I divide French literature into two categories. Very presumptuous of me, but there you are. There are those who write from the brain, like Voltaire, Racine, Descartes, Pascal and Sartre. And those who write from the heart, like Villon, Molière, Hugo, Balzac and Zola.
Flaubert? Funny you should ask. I’d say—this may be heresy—Madame Bovary, brain. Sentimental Education, heart. His letters? All heart.
(Please don’t take me to mean that the heart writers are without brain power.)
Marcel Pagnol (1895-1974) belongs resolutely in the heart category.
Wiki says, “his work is less fashionable than it once was.” Note the word “fashionable.” Beware of that word when it is attached to a literary figure and to their work. Who the f&%$ cares if a book is fashionable or not? What is it—a coat?
Pagnol writes from his heart, and he speaks directly to yours. The heart is where truth resides, not in our brain, that great deceiver. Some of us spend our whole lives trying to avoid the influence of our brain, that conniving crafty creature that does everything it can to keep us from authenticity. “The heart knows,” as Philip Roth said.
Marcel Pagnol was born in the town of Aubagne, in the South of France, about 12 miles east of Marseille, in 1895. His father was a schoolteacher. His mother, a seamstress. He celebrated his parents tenderly and memorably in two books, My Father’s Glory and My Mother’s Castle. If you want to see what a happy childhood was like, read these books.
Pagnol had a remarkable career as a writer and filmmaker. You could say he was a regional writer, but that would be like saying Faulkner was a regional writer. He loved and cared about his characters, the men and women of Provence, and their problems, heartbreaks, needs, loves, hopes and betrayals.
In America, Pagnol is probably best known for the 1986 films, Jean de Florette and Manon des sources (Manon of the Spring), directed by Claude Berri. (Pagnol himself directed a version of Manon of the Spring, released in 1952.) These films take place in a village in Provence in the 1920s and indeed have a Faulknerian sense to them. They star Yves Montand, Gérard Depardieu and Daniel Auteuil.

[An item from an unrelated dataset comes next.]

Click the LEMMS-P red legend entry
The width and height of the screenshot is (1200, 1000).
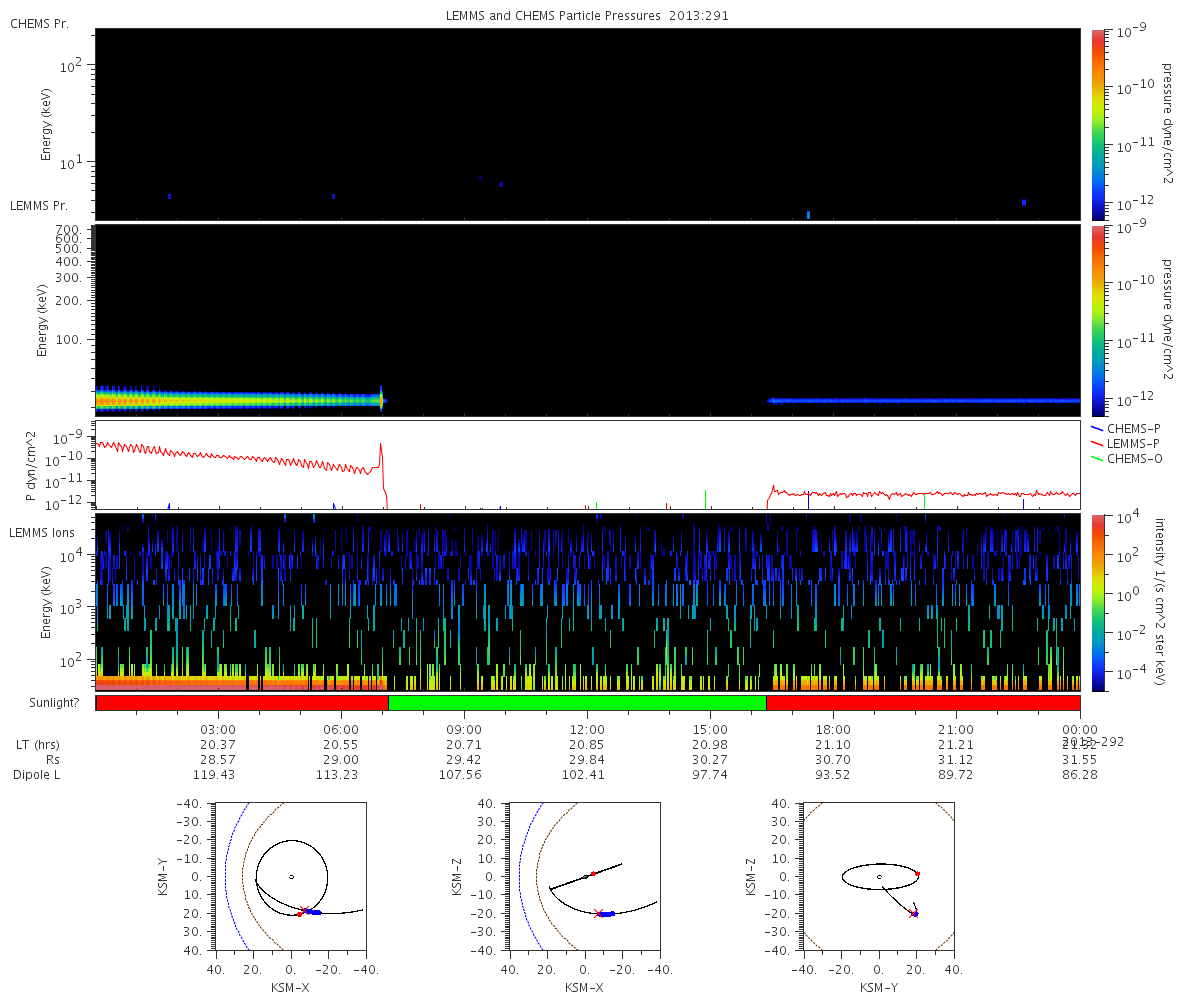click(1126, 443)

I love those films, but I love the three early black-and-white films made from Pagnol’s works even more: Marius (1931), Fanny (1932) and César (1936). These films—which began their lives as plays—star the marvelous Raimu as the boisterous owner of a bar on Marseille’s Old Port and Pierre Fresnay as his son, Marius.
Even in their grainy, early-film, melodramatic way, they stir the heart still. Marius, watching the ships in the port departing for exotic places, longs to go with them—and eventually does, leaving Fanny, a local girl he has slept with, pregnant, without him knowing.
These films are worth seeing for Raimu’s performances alone. This actor, from Toulon, who Pagnol called a genius and who Orson Welles said was “the greatest actor who ever lived,” is larger than life. He swagers and rages and is operatic in every sense, even in his speech, because his Provençal accent is the music of the region.
Have a look at this excerpt from Marius (1931), a famous scene where four friends are playing cards—César, played by Raimu, Panisse (whose name might be familiar to fans of Alice Waters and her restaurant, Chez Panisse) and two other denizens of Marseille’s Old Port. You can hear the Provençal accent in full flower, bouncing, rolling, careening like a roller coaster. Raimu is cheating, and he is over-the-top blatant about it. Panisse, furious, quits the game. After which, César declares, “If you can’t cheat among your friends, why bother to play?”
Pagnol also directed, with Raimu as the star, films made from books by Jean Giono, another Provençal writer but whose domain was haute Provence, not the coastal region of Provence. These films, most notably, La femme du boulanger (The Baker’s Wife), are delightful and moving as well.
Anything he touched is worthwhile.
When does the heart go in and out of fashion?
I love this piece, Richard. I'm such an old romantic. And yes, life is where the heart is.
Brilliant! Thank you, merci bien, Richard, j'ai pas compris un mot mais. . . it was totally understandable anyway. And right, a great actor.